The hens themselves are not terribly expensive.  Expect to pay $10 or less per bird.  They don't start laying until they are several months old, but once they get going, a good layer will produce an egg a day for two to three years, with production diminishing during the dark winter months.

The cost of feed depends on the quality and how much you're buying at a time.  Our calculations show that it's costing us about $1.50 per dozen eggs in feed.   You can reduce the cost of feed by giving your chickens table scraps, though this may not be as nutritionally balanced.  Or to put it slightly differently, you won't be able to control the nutritional balance as easily.

You could factor in the cost of gas to get to the coop, but you should probably also subtract something for the enjoyment and relaxation factor of being there.

Ideally, I would like backyard coop, or a communal one within easy cycling distance.  That way there would be no carbon footprint at all.  But our councillors took this option out of our hands.

And what about the education the children (and us adults) are getting about where our food comes from each time we visit the coop?  Can you attach a price tag to that?

If you're aiming for cost-savings above all other considerations, the cheapest grocery store eggs might be your option of choice.  But this choice comes with a hidden price that the commercial egg industry isn't keen for you to think about.

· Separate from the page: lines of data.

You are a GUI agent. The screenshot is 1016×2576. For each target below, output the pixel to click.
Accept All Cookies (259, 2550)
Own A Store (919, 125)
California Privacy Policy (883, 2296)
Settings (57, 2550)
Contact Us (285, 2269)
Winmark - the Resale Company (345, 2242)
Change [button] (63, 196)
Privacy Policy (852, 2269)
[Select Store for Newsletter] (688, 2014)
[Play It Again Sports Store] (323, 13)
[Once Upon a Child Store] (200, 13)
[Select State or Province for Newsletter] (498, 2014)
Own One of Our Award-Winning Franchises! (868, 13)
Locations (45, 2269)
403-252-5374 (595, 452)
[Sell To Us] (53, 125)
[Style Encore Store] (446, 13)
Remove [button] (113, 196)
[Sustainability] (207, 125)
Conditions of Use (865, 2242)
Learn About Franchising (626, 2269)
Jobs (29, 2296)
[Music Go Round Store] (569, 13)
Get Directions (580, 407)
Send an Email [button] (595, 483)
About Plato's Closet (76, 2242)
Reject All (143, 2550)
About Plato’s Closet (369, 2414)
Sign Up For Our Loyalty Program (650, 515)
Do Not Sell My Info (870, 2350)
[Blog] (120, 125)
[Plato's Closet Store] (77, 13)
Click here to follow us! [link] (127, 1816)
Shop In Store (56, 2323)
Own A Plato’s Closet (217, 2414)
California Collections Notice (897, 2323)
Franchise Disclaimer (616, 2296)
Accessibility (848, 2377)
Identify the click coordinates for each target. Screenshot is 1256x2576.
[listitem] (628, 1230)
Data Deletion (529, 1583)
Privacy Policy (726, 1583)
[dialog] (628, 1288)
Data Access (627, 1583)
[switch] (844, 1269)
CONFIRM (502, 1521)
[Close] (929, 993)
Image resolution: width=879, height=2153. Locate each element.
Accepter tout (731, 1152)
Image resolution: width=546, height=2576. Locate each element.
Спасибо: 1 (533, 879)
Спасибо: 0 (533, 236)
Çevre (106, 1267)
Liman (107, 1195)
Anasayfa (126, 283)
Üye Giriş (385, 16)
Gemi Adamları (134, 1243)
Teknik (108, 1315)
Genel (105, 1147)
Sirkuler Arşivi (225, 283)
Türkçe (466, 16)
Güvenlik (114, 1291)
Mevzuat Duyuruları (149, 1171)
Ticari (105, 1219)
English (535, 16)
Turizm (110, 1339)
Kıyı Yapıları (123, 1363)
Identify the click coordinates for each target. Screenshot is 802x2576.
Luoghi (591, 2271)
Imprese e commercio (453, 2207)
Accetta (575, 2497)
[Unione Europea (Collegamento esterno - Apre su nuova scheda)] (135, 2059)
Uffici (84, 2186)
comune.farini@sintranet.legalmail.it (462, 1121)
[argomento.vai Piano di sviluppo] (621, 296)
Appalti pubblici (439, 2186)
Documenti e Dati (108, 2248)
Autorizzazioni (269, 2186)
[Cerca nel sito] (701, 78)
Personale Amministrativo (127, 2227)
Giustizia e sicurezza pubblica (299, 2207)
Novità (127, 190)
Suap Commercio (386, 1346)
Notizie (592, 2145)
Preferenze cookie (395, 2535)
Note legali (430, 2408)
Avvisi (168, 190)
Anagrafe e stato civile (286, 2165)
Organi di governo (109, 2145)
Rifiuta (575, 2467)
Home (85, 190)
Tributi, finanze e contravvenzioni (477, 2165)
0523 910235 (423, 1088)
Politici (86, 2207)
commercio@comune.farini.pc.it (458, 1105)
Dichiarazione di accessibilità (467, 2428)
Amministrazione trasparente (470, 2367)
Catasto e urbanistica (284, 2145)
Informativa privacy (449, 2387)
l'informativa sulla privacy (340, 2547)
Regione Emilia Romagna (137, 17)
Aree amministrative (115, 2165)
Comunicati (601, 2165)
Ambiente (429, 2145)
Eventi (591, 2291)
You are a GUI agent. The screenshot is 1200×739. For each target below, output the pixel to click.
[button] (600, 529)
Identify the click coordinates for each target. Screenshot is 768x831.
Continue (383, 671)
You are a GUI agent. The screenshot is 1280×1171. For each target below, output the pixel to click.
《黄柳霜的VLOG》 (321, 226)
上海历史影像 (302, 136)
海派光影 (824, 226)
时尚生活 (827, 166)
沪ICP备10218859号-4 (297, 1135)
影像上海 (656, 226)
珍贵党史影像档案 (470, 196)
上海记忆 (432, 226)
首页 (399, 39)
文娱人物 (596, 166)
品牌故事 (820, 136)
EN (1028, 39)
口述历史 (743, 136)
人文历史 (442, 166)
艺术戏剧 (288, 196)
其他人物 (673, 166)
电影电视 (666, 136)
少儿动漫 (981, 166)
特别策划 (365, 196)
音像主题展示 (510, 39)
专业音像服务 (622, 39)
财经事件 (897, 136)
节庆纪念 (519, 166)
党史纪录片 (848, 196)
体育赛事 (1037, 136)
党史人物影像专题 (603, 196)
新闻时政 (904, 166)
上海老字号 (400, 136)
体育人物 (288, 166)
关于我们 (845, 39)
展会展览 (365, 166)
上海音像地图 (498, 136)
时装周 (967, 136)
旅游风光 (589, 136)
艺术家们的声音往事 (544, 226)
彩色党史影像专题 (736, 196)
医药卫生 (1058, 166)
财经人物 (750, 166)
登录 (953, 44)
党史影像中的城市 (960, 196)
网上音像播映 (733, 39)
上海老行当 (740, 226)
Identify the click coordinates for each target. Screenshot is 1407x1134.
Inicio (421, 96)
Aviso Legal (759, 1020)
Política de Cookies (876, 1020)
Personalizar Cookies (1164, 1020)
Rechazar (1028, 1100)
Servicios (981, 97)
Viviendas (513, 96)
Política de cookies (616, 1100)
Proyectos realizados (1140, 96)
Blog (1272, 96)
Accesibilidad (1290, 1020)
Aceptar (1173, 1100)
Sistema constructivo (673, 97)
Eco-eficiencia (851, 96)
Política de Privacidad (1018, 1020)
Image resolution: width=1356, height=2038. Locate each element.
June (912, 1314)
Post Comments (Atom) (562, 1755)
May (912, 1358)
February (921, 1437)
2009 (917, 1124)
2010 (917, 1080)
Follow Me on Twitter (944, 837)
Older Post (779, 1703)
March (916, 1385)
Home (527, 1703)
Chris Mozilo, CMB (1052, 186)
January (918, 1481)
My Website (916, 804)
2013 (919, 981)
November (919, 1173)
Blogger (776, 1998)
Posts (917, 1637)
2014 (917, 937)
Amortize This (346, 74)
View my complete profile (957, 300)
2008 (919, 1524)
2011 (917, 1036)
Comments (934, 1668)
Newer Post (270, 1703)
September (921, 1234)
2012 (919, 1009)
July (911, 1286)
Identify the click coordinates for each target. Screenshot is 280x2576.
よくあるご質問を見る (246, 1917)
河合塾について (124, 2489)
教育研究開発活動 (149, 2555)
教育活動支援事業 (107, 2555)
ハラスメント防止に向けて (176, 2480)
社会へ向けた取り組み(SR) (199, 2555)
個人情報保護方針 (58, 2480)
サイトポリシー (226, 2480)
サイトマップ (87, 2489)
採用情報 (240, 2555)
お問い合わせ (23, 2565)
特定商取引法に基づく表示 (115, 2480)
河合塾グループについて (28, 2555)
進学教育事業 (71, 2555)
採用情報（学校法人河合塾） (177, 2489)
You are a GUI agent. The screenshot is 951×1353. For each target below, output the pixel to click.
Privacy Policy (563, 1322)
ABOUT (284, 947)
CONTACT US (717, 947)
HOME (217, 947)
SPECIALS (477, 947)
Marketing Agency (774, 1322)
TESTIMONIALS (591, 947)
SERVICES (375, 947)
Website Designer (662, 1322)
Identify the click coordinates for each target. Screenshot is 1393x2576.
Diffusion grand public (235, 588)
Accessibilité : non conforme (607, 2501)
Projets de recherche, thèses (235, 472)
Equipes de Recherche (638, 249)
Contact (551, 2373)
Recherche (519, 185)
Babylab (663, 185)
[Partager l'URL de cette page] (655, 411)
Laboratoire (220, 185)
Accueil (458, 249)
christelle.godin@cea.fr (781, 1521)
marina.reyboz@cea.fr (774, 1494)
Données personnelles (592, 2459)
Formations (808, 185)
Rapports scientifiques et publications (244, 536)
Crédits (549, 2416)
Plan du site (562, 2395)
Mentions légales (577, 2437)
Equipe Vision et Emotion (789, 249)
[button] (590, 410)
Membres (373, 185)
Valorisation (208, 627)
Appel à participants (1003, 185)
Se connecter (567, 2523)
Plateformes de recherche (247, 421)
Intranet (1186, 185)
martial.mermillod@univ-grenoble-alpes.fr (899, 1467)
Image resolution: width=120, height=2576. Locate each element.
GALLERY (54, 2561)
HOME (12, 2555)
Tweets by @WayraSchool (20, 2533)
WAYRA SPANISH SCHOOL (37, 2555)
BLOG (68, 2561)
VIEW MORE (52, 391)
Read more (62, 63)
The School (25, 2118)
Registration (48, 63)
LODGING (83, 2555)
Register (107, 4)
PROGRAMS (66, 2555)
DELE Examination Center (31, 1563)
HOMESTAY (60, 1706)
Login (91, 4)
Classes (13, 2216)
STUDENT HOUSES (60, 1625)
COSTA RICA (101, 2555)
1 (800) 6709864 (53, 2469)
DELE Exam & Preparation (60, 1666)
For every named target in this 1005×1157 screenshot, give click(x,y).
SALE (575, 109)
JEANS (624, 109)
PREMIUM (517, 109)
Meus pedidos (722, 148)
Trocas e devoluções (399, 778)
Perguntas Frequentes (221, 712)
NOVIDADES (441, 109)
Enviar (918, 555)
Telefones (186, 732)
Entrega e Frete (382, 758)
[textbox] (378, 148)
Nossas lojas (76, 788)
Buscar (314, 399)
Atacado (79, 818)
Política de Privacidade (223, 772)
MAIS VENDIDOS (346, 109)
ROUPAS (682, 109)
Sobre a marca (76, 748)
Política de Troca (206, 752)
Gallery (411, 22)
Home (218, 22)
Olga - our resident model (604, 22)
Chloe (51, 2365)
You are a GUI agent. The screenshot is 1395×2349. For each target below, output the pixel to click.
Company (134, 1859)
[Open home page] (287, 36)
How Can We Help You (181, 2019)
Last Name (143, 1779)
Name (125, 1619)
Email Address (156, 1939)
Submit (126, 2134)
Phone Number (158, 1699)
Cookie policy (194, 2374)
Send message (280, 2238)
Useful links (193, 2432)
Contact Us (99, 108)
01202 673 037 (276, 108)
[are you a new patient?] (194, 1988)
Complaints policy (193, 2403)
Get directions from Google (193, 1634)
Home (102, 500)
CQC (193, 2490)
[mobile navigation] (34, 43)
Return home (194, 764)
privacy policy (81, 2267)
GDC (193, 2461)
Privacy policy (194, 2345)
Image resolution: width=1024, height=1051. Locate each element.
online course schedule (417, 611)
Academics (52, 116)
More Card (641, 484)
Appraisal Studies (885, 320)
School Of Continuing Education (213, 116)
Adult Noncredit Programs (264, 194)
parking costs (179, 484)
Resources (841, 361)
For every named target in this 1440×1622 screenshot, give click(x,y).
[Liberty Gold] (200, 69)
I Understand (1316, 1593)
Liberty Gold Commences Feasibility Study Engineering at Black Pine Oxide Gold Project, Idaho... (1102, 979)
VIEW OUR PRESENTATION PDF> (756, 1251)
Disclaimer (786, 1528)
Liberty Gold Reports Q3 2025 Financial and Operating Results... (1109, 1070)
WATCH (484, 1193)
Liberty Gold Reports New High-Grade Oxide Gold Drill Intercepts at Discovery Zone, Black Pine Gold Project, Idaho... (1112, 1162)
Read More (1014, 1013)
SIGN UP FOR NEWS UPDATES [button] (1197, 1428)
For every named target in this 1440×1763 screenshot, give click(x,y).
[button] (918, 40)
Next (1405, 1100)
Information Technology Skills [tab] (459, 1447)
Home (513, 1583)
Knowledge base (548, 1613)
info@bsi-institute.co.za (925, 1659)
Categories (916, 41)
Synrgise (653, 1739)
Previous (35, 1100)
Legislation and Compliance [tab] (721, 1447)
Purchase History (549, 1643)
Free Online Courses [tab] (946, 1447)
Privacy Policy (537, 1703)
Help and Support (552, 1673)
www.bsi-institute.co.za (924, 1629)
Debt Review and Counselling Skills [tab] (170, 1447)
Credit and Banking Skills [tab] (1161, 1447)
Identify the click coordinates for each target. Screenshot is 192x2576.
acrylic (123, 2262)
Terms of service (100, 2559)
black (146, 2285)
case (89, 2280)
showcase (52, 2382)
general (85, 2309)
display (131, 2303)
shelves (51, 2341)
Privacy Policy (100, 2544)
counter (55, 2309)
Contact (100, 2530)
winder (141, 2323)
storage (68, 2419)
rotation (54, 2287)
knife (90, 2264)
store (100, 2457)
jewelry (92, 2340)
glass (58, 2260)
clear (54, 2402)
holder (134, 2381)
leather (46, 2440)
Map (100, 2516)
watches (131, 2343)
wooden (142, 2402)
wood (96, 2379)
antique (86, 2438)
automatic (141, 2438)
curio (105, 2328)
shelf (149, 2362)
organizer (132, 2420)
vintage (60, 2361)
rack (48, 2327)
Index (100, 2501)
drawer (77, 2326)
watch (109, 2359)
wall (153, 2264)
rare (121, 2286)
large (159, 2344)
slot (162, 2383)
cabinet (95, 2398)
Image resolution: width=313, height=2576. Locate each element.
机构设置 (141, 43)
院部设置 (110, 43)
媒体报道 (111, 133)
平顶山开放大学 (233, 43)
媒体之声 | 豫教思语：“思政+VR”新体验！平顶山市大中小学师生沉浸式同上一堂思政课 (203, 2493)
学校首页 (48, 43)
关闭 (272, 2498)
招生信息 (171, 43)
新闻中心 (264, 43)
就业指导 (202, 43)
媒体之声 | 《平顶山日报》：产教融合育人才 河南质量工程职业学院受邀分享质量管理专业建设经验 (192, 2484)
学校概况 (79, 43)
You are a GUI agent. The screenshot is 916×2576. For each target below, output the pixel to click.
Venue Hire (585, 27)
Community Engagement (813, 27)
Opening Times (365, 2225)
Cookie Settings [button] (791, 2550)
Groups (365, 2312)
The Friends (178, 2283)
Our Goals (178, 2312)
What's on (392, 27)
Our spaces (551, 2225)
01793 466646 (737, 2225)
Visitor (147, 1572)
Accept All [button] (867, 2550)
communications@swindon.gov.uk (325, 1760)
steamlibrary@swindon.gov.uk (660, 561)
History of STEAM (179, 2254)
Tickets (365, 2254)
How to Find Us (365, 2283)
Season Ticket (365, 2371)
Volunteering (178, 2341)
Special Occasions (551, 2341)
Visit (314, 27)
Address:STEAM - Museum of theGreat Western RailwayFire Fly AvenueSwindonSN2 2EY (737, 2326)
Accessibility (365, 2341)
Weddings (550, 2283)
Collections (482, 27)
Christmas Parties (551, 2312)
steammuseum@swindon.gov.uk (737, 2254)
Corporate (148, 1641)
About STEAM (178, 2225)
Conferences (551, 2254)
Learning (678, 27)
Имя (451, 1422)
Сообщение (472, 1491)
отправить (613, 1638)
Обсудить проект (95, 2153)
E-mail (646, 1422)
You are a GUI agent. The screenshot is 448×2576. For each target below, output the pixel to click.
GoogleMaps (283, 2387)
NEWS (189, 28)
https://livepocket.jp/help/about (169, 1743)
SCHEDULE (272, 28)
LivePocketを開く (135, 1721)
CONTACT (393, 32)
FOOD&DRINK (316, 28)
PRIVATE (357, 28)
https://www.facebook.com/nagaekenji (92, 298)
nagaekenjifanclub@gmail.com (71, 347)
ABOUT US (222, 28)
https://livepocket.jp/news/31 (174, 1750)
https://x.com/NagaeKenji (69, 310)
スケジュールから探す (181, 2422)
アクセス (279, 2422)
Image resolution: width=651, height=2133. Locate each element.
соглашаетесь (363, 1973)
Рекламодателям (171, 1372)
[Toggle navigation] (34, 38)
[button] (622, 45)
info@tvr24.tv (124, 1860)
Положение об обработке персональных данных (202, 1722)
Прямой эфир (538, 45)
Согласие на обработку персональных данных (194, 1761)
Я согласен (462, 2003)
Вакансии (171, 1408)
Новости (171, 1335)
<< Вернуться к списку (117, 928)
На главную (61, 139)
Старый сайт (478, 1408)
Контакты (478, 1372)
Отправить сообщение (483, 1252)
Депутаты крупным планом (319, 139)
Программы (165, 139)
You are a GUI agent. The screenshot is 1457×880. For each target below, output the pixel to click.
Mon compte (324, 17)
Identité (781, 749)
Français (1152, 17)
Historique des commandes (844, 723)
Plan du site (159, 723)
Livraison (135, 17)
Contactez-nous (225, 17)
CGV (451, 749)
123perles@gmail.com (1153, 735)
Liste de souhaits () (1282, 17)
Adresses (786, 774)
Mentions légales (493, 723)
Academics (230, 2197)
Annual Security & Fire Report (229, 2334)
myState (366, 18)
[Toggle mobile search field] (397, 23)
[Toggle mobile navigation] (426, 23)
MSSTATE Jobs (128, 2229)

$2 and change will get you a dozen eggs from caged hens that spend their entire 18 month life in an extremely smelly space about 2/3 the size of one sheet of copy paper, with no room to move around in.  They never see the light of day.  The birds' beaks are clipped to prevent them from pecking each other.  When their productive time is over, they are dispatched.

Here in Windsor, the best quality grocery store eggs cost around $6/dozen, and they come from hens that are not free range.

Our hens are outdoors all day long.  They are not crowded, and there is no doubt in any of our minds that our trailer chicks enjoy 5 star treatment.  Our hens are 100% free range, and 100% organic.  When we collect our eggs, we know with 100% certainty that they were laid no more than 24 hours before.   What would be a fair market price for eggs like that?